But if you think that any mention of comparative-effectiveness research pushes buttons, try talking about appraising the “cost-effectiveness” of medical products and procedures—i.e. asking whether the benefit justifies the price tag. For example, is it really worth paying $100,000 for a drug that will give the patient an extra six months of life?
Often, the two ideas are confused. Indeed, those who oppose health care reform argue that any attempt to set up a Comparative-Effectiveness Institute (as presidential candidate Barack Obama, among others, has suggested) inevitably puts us on a slippery slope headed straight toward making medical decisions based on “cost-effectiveness.” Before long, the conservatives say, Medicare will be denying treatments simply because they are too pricey.

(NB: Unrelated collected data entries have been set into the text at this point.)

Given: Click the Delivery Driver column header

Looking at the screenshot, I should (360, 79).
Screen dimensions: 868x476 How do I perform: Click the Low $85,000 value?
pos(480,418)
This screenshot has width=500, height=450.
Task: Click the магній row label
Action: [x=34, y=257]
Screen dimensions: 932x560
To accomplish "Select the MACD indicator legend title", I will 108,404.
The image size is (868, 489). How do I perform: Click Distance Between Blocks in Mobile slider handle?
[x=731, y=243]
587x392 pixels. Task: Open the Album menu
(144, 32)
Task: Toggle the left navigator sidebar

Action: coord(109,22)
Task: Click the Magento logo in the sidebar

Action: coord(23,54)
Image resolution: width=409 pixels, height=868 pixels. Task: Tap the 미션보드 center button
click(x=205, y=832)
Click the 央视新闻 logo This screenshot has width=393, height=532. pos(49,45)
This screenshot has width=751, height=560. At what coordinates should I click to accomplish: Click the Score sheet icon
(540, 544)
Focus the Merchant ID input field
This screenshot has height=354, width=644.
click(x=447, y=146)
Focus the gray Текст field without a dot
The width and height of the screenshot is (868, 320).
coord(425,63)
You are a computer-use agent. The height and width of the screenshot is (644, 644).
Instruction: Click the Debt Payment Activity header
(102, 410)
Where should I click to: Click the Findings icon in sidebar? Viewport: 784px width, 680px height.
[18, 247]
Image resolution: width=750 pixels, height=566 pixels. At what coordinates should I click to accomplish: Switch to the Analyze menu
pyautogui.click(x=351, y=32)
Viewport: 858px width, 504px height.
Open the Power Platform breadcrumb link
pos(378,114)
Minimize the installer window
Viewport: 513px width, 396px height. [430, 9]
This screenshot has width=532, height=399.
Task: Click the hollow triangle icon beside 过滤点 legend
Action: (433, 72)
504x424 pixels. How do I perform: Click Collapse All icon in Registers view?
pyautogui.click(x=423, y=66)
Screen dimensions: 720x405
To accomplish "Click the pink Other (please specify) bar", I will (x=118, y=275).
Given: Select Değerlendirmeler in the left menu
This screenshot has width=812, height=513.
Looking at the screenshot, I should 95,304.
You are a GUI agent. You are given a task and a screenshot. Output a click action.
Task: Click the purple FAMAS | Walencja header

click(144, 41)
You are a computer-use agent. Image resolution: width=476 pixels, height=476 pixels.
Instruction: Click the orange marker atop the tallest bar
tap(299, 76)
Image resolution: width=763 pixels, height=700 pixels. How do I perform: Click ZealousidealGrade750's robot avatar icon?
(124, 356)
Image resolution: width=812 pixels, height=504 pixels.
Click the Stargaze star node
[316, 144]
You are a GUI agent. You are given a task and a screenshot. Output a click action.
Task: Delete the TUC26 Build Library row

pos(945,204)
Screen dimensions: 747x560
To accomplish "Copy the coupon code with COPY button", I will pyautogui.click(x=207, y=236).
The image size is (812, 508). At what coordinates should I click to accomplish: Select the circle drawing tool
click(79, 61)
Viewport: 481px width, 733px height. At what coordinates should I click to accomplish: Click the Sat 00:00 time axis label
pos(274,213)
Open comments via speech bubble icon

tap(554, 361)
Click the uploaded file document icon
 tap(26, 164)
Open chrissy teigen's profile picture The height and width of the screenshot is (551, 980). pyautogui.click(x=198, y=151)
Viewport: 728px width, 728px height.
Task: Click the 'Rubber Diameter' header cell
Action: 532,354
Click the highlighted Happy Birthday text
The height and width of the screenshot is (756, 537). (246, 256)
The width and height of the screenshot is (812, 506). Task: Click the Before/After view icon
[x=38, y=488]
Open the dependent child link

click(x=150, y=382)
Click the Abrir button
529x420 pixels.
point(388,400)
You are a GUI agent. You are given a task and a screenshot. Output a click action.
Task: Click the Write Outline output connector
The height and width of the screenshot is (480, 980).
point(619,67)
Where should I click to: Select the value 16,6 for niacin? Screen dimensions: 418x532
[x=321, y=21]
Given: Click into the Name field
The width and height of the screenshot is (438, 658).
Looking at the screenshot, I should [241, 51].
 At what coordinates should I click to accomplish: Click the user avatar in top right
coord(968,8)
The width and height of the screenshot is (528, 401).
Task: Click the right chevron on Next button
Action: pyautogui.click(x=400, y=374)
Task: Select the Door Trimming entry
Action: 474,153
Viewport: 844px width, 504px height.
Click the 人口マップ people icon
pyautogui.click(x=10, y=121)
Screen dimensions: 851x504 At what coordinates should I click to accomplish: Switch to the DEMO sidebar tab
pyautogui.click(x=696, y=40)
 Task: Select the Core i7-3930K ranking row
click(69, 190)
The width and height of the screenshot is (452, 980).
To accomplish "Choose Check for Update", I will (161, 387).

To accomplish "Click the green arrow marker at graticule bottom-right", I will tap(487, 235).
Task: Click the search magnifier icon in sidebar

Yet, is it such a terrible idea to take cost into consideration? In a recent issue of the Annals of Internal Medicine, the American College of Physicians (ACP) argues that the United States needs to invest in a national entity that would generate information on both clinical comparative-effectiveness and cost-effectiveness. According to ACP, by failing to make such information available, we undermine efforts by payers, physicians, and patients to make effective, informed choices that optimize the value they receive for their health care dollars.
In the same issue of the Annals, health care economist Gail R. Wilensky, a senior fellow at Project Hope, disagrees, arguing that it is “vitally important to keep comparative clinical effectiveness analysis and cost-effectiveness analysis separate from each other.” If you talk about “comparative-effectiveness” and “cost-effectiveness” in one sentence, you could doom both ideas.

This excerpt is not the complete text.